Are you using AKS Log Analytics?

Chase
ITNEXT
Published in
14 min readDec 20, 2022

--

If you’re like a lot of customers, it’s possible you have deployed container insights with your AKS cluster and are using it to monitor various health and performance metrics. Also like a lot of customers it’s possible you use, or have tried to use, the built-in workbooks and wondered how you could tweak that data to better meet your needs.

If this is you, then you might enjoy what’s about to happen. We are going on a little adventure, together, so I can show you how you can harness this power and level up your ability to dig into your cluster's usage and health patterns.

What I am going to cover here assumes you have container insights already running. If you need to be sold on its use cases or would prefer a streamlined example of how to use this successfully, feel free to request.

Let’s jump right in. When you’re in the portal, looking at your cluster blade, under the monitoring section, there is a Logs option. In this section there are a lot of pre-canned queries you can run to get you various bits of information. This is called Log Analytics Log Analytics tutorial — Azure Monitor | Microsoft Learn. The docs there give you a solid overview of what you can do and outline that KQL is the language used but none of this is terribly contextual.

Let’s take the Container CPU example that is provided to us and customize it to better suit our potential needs that can then be taken across all other examples.

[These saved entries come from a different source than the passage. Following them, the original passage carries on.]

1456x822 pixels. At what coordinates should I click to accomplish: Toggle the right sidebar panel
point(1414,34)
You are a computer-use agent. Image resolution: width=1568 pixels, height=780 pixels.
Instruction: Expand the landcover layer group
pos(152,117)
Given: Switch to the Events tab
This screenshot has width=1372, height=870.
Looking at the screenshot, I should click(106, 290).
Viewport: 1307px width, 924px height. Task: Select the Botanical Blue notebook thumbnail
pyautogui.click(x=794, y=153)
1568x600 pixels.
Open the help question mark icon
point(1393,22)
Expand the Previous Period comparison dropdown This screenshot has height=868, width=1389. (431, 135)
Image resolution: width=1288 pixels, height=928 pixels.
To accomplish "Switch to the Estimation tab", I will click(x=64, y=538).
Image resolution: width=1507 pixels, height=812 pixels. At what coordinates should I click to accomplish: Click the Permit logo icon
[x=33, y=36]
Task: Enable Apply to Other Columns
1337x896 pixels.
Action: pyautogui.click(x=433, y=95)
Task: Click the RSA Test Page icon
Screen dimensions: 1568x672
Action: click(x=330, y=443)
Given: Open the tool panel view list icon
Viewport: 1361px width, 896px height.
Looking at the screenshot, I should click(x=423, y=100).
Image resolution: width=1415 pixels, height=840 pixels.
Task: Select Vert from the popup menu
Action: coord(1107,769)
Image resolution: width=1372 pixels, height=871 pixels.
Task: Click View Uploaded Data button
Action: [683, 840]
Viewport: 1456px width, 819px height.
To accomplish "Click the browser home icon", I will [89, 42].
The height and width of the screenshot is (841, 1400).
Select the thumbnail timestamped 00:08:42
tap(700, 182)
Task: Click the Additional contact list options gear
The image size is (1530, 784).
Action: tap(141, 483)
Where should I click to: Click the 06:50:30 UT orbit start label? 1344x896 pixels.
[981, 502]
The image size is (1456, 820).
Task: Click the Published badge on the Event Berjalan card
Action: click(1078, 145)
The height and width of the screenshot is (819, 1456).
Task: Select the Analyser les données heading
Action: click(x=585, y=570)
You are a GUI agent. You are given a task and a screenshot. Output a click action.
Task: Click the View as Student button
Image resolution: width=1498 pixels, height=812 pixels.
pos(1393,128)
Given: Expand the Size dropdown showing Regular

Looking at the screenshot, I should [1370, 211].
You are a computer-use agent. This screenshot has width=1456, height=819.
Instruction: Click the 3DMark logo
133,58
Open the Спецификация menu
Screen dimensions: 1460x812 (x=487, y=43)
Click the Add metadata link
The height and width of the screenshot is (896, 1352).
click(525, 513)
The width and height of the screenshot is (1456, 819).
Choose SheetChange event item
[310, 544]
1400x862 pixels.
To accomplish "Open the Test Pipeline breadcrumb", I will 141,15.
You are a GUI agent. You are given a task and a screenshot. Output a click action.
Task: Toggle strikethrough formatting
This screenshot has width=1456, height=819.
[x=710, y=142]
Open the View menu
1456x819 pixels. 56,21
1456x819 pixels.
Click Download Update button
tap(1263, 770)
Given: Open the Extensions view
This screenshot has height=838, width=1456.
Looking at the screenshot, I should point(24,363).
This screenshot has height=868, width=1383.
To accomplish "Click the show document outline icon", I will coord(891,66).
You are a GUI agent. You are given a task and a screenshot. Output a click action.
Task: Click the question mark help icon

It’s open this up and break it down.

// Container CPU 
// View all the container CPU usage averaged over 30mins.
// To create an alert for this query, click '+ New alert rule'
//Select the Line chart display option: can we calculate percentage?
Perf
| where ObjectName == "K8SContainer" and CounterName == "cpuUsageNanoCores"
| summarize AvgCPUUsageNanoCores = avg(CounterValue) by bin(TimeGenerated, 30m), InstanceName, _ResourceId

Pretty simple. Half of it is just comments, a suggestion (this is a bad one for most people's needs IMHO) and what looks to be a question…which is interesting. The actual query has us looking at the Perf table and looking where certain columns are equal something and then summarizing the data over 30 minutes based on our search time frame, which defaults to 24 hours.

That means we will see 30 minute summaries over 24 hours by default

First thing I want to point out is finding where this Perf table is. On the left side of the query there is a Tables option, click that. Once you click that use the search bar and just type in Perf.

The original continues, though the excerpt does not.